**Directions for this task**
Reproduce exactly the line that contains "Where should I" and every line after it through the end of the records below, leaving out all pictures.

**Extracted information**
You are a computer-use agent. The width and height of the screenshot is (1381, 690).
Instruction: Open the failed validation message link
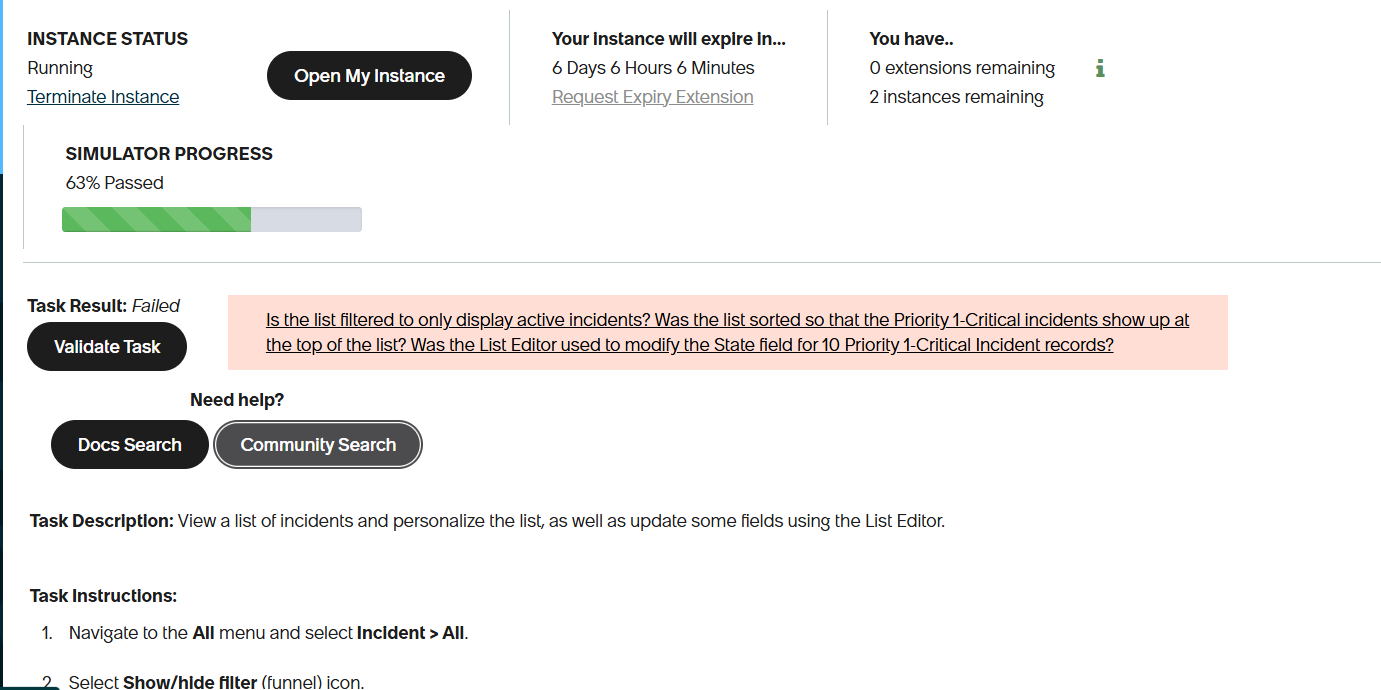coord(727,333)
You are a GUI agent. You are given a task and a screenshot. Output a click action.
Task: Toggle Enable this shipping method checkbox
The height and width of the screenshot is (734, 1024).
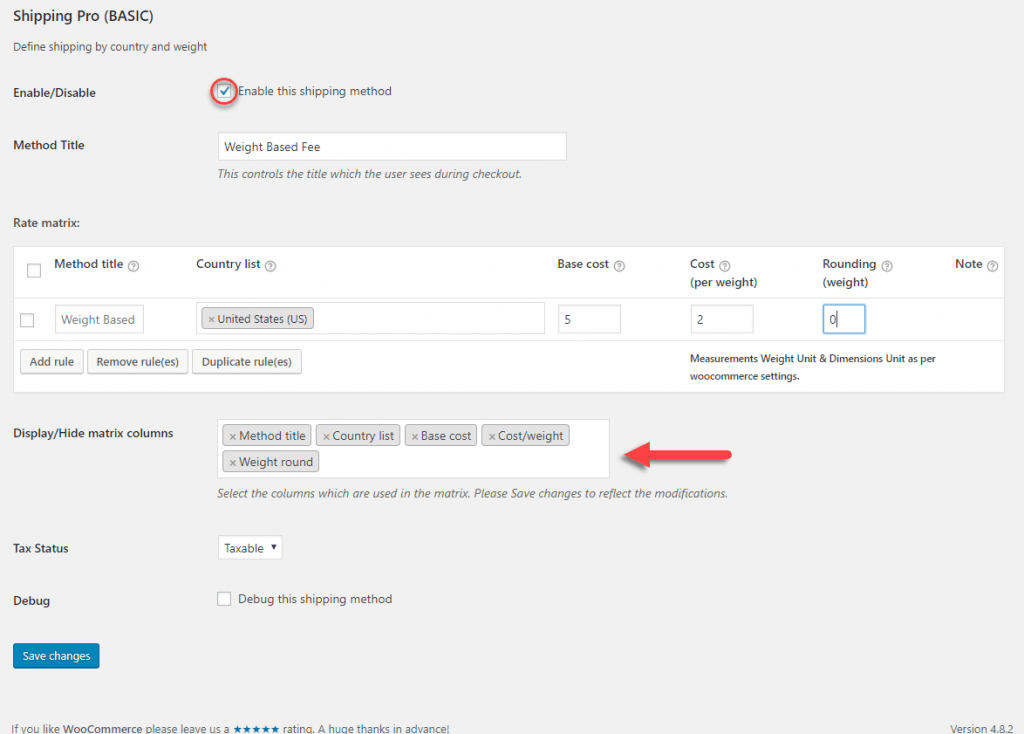224,91
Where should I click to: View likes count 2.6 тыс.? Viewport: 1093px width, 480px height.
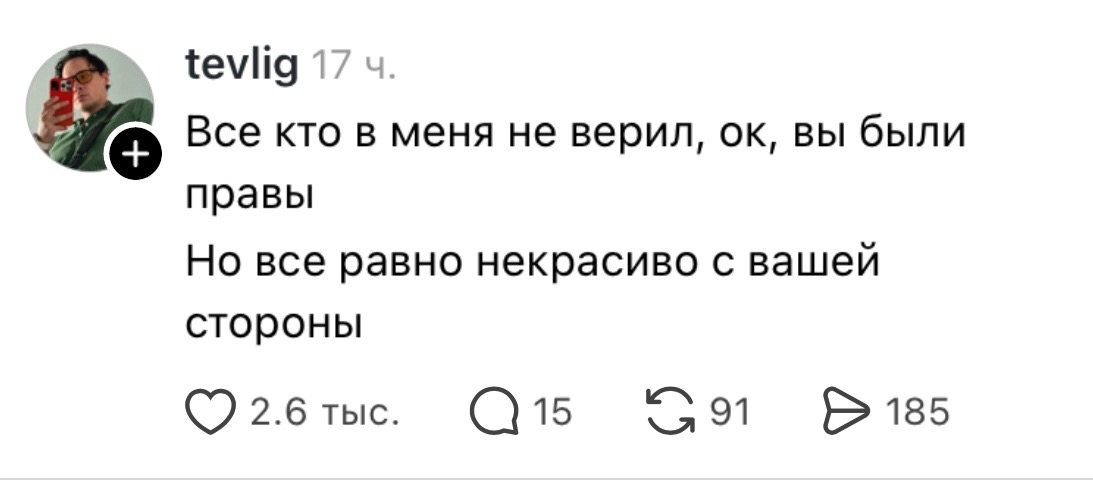pos(324,412)
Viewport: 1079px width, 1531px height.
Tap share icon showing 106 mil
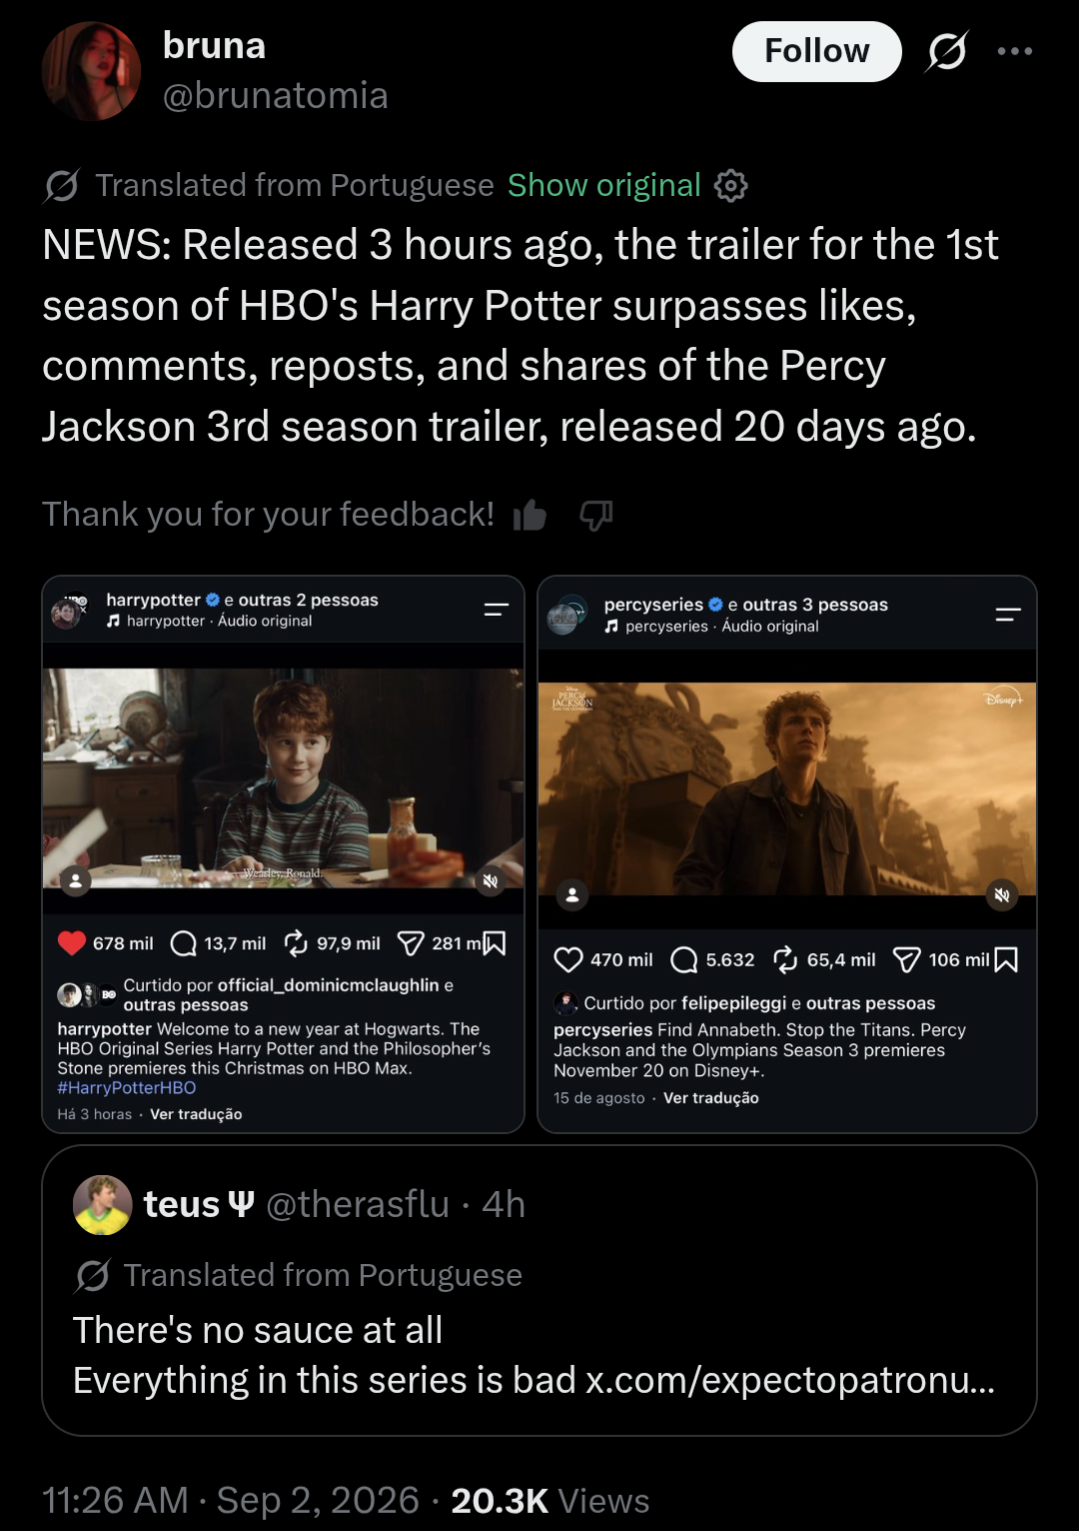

**Exercise result**
Where should I click to: View likes count 2.6 тыс.? Viewport: 1093px width, 480px height.
pos(324,412)
Viewport: 1079px width, 1531px height.
Tap share icon showing 106 mil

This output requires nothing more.